• _Data listing_
********

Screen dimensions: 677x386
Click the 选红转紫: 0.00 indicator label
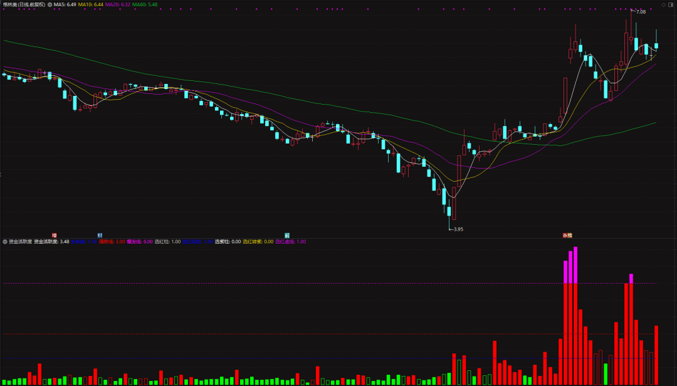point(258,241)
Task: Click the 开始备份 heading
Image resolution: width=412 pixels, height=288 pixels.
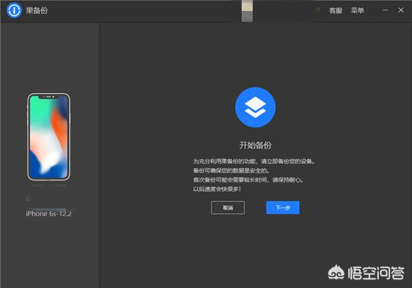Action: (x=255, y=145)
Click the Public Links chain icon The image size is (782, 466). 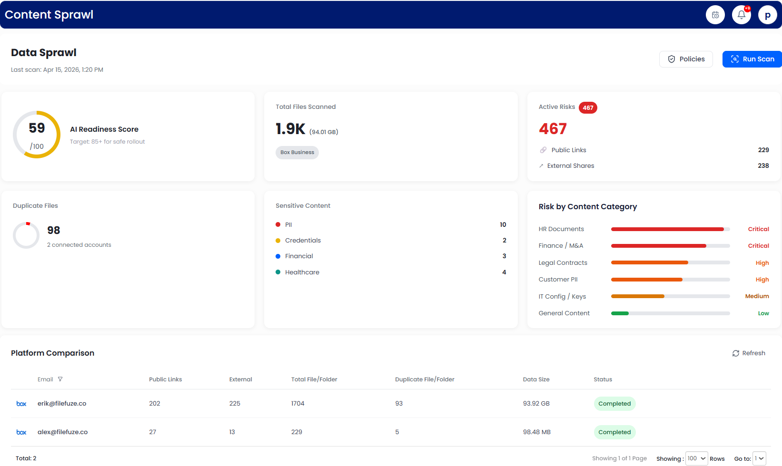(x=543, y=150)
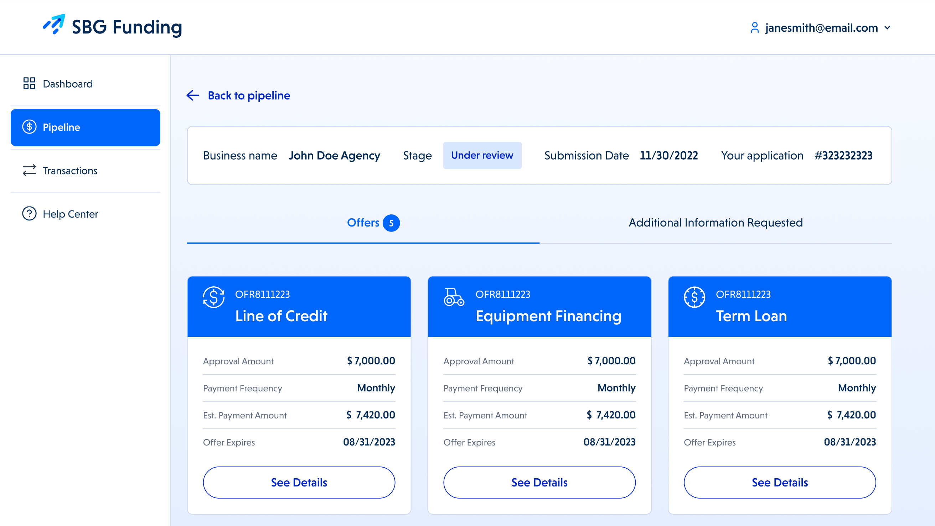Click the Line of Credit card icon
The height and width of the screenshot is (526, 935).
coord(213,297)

********

• _What the exercise asks_
Could you rewrite only the records starting at the line that contains "Task: Click the 开始备份 heading" and ending at the line that contains "Action: (x=255, y=145)", with both of those lines included, keeping the requests and shifting every coordinate in the answers by -77? Please leave out the pictures.

• _Answer to this exercise_
Task: Click the 开始备份 heading
Image resolution: width=412 pixels, height=288 pixels.
Action: (x=178, y=68)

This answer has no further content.